Despite the focus on the environment, asset managers engage with less than 20% of their portfolio companies on climate impact on average, according to Redington’s 2021 Sustainable Investment Survey.
The study which polled 112 asset managers globally, covering 220 strategies and $10tn in assets under management (AUM), examined the methodology used by managers to engage with investees on sustainability topics.
It found managers engaged with less than 15% of portfolios on the topic of net zero, despite 63% of managers reporting they had made commitments to Paris targets or similar, and less than 11% had addressed Scope 3 emissions with companies.
Scope 3 emissions is defined by the Greenhouse Gas Protocol, a joint initiative of World Resources Institute and WBCSD with the aim of keeping the global temperature rise below 1.5 degrees Celsius. It targets the entire organisation and specifies 15 categories, including purchased goods, waste generated, fuel-related activities, use of sold products, investments, franchises and employee commuting.
“It is widely recognised that climate-related risks not only affect our planet, but the economy too – a sentiment seemingly echoed by asset managers through the various public net-zero commitments made over the past year or so,” said Anastasia Guha, global head of sustainable investment at Redington.

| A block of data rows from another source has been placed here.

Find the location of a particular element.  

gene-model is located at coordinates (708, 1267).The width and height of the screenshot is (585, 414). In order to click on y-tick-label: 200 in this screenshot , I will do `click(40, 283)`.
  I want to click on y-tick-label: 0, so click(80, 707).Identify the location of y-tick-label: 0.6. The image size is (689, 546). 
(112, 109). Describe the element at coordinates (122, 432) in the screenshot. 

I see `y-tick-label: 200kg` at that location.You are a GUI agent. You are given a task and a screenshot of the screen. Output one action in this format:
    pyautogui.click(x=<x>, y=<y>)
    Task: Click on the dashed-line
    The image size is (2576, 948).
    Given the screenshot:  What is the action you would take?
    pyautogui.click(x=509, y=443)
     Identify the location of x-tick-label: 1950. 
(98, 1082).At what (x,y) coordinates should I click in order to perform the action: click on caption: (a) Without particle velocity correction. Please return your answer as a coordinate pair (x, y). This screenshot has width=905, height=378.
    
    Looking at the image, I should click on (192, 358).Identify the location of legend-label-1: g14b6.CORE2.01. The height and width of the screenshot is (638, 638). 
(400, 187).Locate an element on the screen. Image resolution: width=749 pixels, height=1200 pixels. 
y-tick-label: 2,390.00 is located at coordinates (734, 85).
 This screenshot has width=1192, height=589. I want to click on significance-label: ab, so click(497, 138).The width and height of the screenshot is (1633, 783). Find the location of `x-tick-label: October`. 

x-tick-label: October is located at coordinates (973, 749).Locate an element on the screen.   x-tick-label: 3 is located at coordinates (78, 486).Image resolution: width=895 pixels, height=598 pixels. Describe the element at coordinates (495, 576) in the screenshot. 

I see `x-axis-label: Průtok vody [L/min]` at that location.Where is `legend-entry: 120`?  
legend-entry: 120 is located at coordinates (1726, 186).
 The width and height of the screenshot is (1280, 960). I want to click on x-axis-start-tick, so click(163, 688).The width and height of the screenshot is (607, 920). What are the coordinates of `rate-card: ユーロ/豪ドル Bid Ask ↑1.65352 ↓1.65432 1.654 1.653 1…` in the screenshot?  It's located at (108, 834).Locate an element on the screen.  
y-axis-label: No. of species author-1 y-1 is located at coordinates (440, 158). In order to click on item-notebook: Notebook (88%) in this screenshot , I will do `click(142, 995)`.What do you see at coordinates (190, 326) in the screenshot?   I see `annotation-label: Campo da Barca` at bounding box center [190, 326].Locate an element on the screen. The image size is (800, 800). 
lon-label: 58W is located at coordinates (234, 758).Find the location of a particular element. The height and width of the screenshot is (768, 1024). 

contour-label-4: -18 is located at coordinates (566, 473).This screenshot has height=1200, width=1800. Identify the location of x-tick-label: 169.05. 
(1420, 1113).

She added, “Yet in order to really make progress, our industry must continue to close the gap between the words we use and what we deliver in practice. These actual levels of engagement imply that some of our words could be akin to greenwashing, which doesn’t help anyone,” she added.
Redington found that it is not just climate impact that lack attention from asset managers. Supply chain human rights & pollution, and biodiversity also had low levels of engagement, with 9% and 8% of portfolios having been engaged on these topics respectively.
Guha said that given the material impact of these issues on clients and beneficiary interests, it is imperative asset managers direct their attention to these areas.
As to broader integration of climate-related risks and opportunities, the survey found that only 80% incorporate the measurement and assessment of these factors into their investment processes.
The research also raised concerns around the extent to which this integration was translated into concrete investment decisions, as well as around an inability for asset managers to differentiate between the various components of environment, social and governance (ESG).
For example, only 64% could provide an example of where an investment decision had been affected by a climate view in the last six months.
Moreover, when asked for specific examples where investments had been sold based on climate change views, several asset managers referred to decisions based on social factors, rather than climate.
“Assessing asset managers’ and specific investment teams’ climate and ESG capabilities is a key input into our asset manager research process as we believe it’s fundamental to having a robust strategy that’s aligned with our clients’ climate objectives,” said Guha.
“Only by working together as an industry will we be able to tackle the monumental task that climate change poses and help drive the global transition to net zero.”